According the 3rd raptor will be covered by latex skin for head, paws, legs, tail and part of  torso. The question is how to cover these pieces of skins on to each parts and keep each parts of silhouette. For me, the quick way is “draping”,“draping” is to place, cover or hang cloth or other fabric so as to surround, into graceful folds, attractive lines etc, and is a useful method/conception when you making some craft things.


Generally the process is:

You can sculpt the small model first, or you already have the model which is you want to enlarge the size. And use small plastic sheets, tapes, or cling wrap to cover the model, and tape paste around the plastic sheets or cling wrap. Draw the cutting line, and use the blade to separate all the patterns. Lay the pattern’s size out to what you need.And cut the foam then glue together. The final step is to cover the material what you want.


 This time, I lay the muslin on to the ABS head frame, so the cutting line will follow the ABS path.

At this moment, you can think about how many pieces of patterns to build this head.

Because this is a symmetrical shape, so I will set the center line at middle of the head. Right now you have left and right side can do draping, but chose one side to drape that is fine.

And draw the line on to muslin.


And flat your pieces of muslin patterns on the table, using ruler and curve ruler to truing patterns.

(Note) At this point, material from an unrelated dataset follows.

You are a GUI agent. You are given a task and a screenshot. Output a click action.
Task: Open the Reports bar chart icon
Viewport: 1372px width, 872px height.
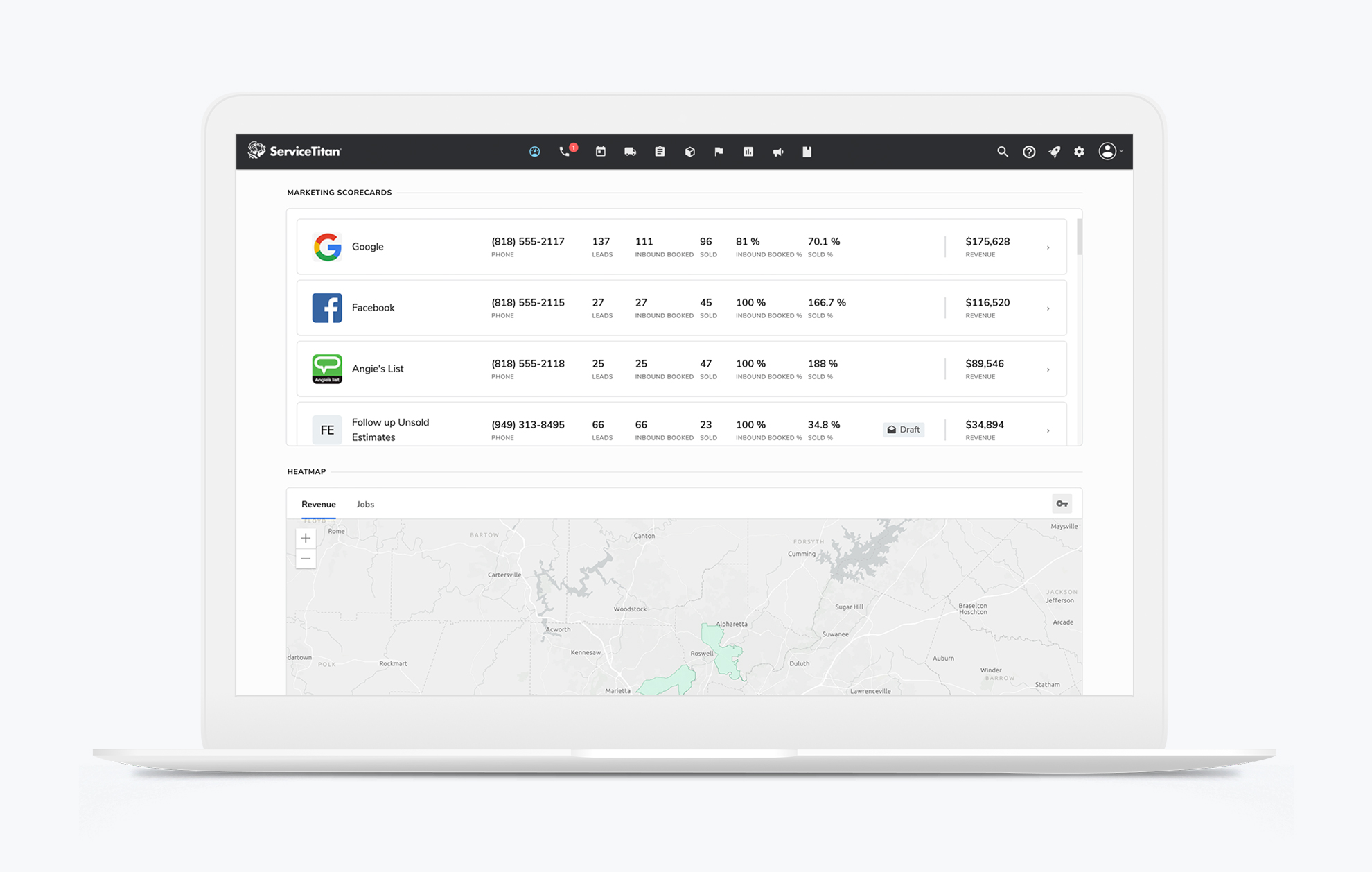point(748,151)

And copy/transfer your patterns to brown paper or any hard paper.

And match each cutting line, re-truing again, mark notches on to patterns.

Cut the patterns down. prepared for cutting EVA(clothed cell foam)

And put your paper patterns on to EVA, draw the out line including notches.

This is important time when you using blade to cut your foam. You have to think about the cutting angle for each patterns edge, because the thickness of the foam is there. If there is a seam went through a flat surface, so the cutting angle will be straight/right angle to keep the surface flat. If there is a seam went through a protruding surface, so the cutting angle will be narrow angle to keep the protruding angle. This cutting angle I used to create the cheek bone and eye bone silhouette.

We used Barge to glue all EVA patterns together. Before you pasting together, keep the surface clean which will be glued, and use a small brush, which is fitted the foam width(this time used 1/2″) or chopsticks brush a thin layer of glue on to the seam, which means cutting surface, both two sides for one seam.





And let the glue dried until there is no watering luster on the glue. This moment is the glue of viscosity is the most stronger. So you can put your two pieces of EVA patterns together immediately.

If you want to have a flat or smooth finished surface, you need to do the paste movement on a table or somewhere has flat surface to do this thing. Do as possible as you can avoid to hands hold to paste on.


The picture is showing the top of head was pasting.



The upper head and jaw.







This is the process we applied the “draping” skill to create the head foundation. And there are more process need to do after built a foundation. We are still working on how to connect all limbs and head, and a lot of sculpting to do. Have fun!!